Alvi viene inviato in Germania per l’addestramento. Divenuto tiratore scelto viene assegnato al Gruppo Esplorazione della Divisione Monterosa. Il fante piumato Frezza racconta di essere stato passato in rassegna dallo stesso Mussolini, che, avendo prestato il servizio militare come bersagliere nella Grande Guerra, accortosi che i suoi giovanissimi commilitoni erano privi dei tradizionali piumetti, li fa arrivare dall’Italia addirittura con un treno speciale! Sarà vero? Sembra una storia inventata, di quelle che fanno parte dell’epica dei ricordi della vita militare. Tant’è… Frizza è impiegato nel territorio di Siena, dove, rammenta con una punta d’ironia, “al loro arrivo, sono accolti dalla popolazione con lanci di fiori e dagli anglo-americani con un nutrito bombardamento.” (Stefani Umberto, a cura di, I Bersaglieri ieri e oggi, 2016). Passato con i partigiani nella zona di Parma, la sua qualifica di partigiano combattente rimanda al 5 ottobre 1944, Distaccamento “Turco” / 32° Brigata Garibaldi “Monte Penna”, nome di battaglia Friz. Una formazione partigiana, la sua, che agisce nell’Appennino ligure-parmense e che nell’estate ’44 riesce a costituire una delle repubbliche partigiane della Resistenza. Il mutamento di prospettiva militare e politica di Alvi avviene probabilmente all’inizio dell’autunno ‘44, quando quella zona è teatro dell’“operazione Wallenstein”, ovvero una serie di pesanti offensive portate dai nazifascisti contro i partigiani.
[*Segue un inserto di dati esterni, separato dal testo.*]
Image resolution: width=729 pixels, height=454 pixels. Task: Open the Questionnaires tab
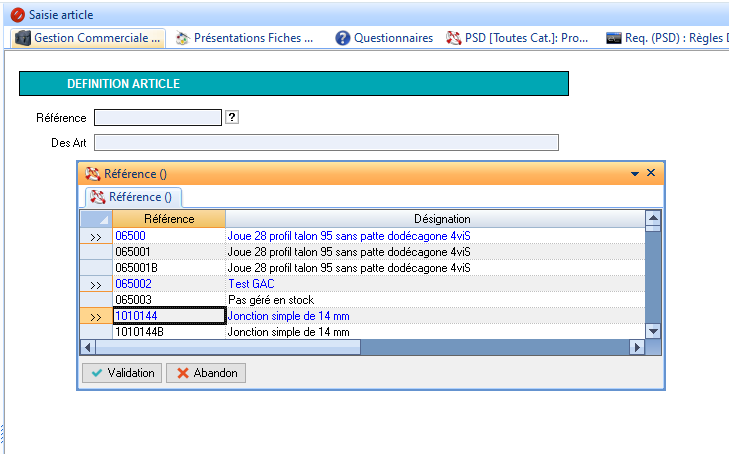(384, 38)
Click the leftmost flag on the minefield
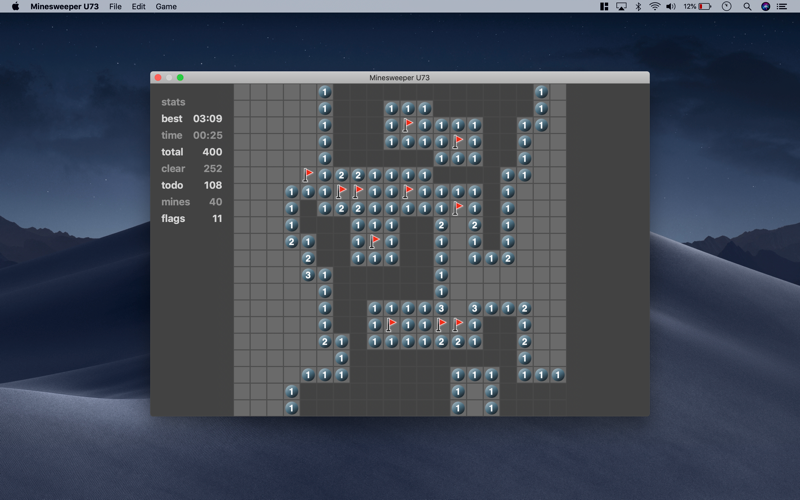The image size is (800, 500). (x=308, y=175)
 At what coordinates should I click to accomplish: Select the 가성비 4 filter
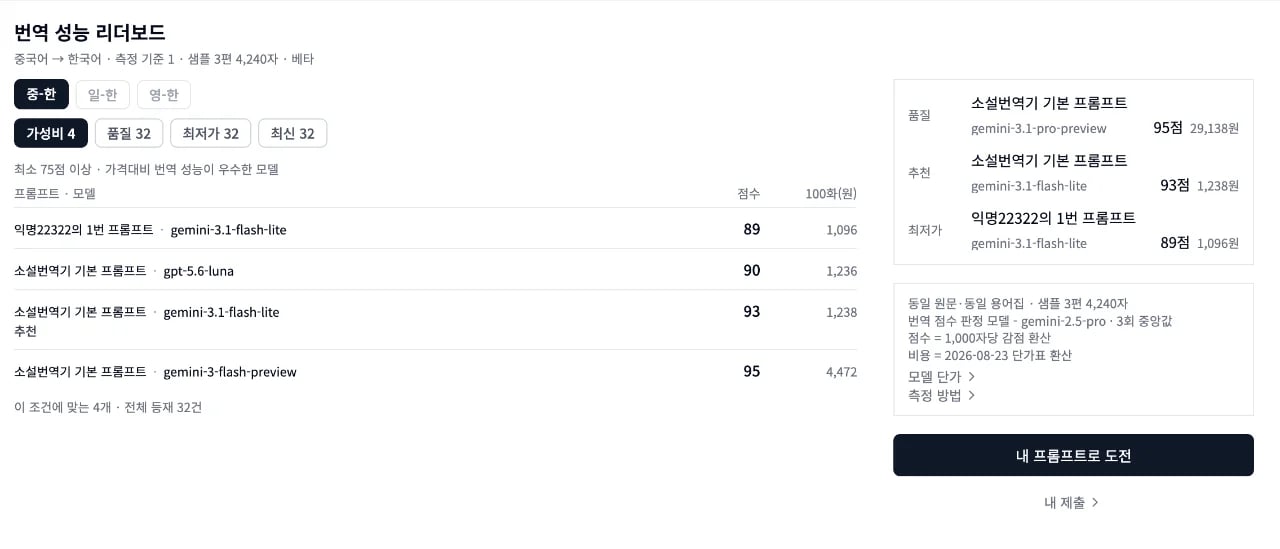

Nell’inverno 1944-’45, per sfuggire a un rastrellamento tedesco, Alvi Frizza è costretto a rifugiarsi nei boschi dell’Appennino all’addiaccio e nella neve: un’esperienza che gli costa il congelamento degli arti inferiori e l’amputazione di alcune dita dei piedi.

Quali le ragioni che spinsero il diciannovenne Alvi a passare con le forze della Resistenza? Quali le esperienze che lo sollecitano verso una scelta definitiva, delicata e pericolosa, ma dalla parte giusta della Storia? Per saperne di più ho interpellato i suoi commilitoni dell’Associazione Nazionale Bersaglieri sezione di Lucca che mi hanno, però, parlato di una grande riservatezza in proposito dell’interessato. Certo, per lui, giovanissimo, privo di guide e di orientamenti, fu questione di non poca lena costruirsi autonomamente valori e pratiche di libertà e democrazia e mantenersi a essi fedele.

Per questo, ad Alvi Frizza, dovunque egli sia in questo momento, dedichiamo, queste note: per un ricordo, grato e riconoscente, lungo un secolo.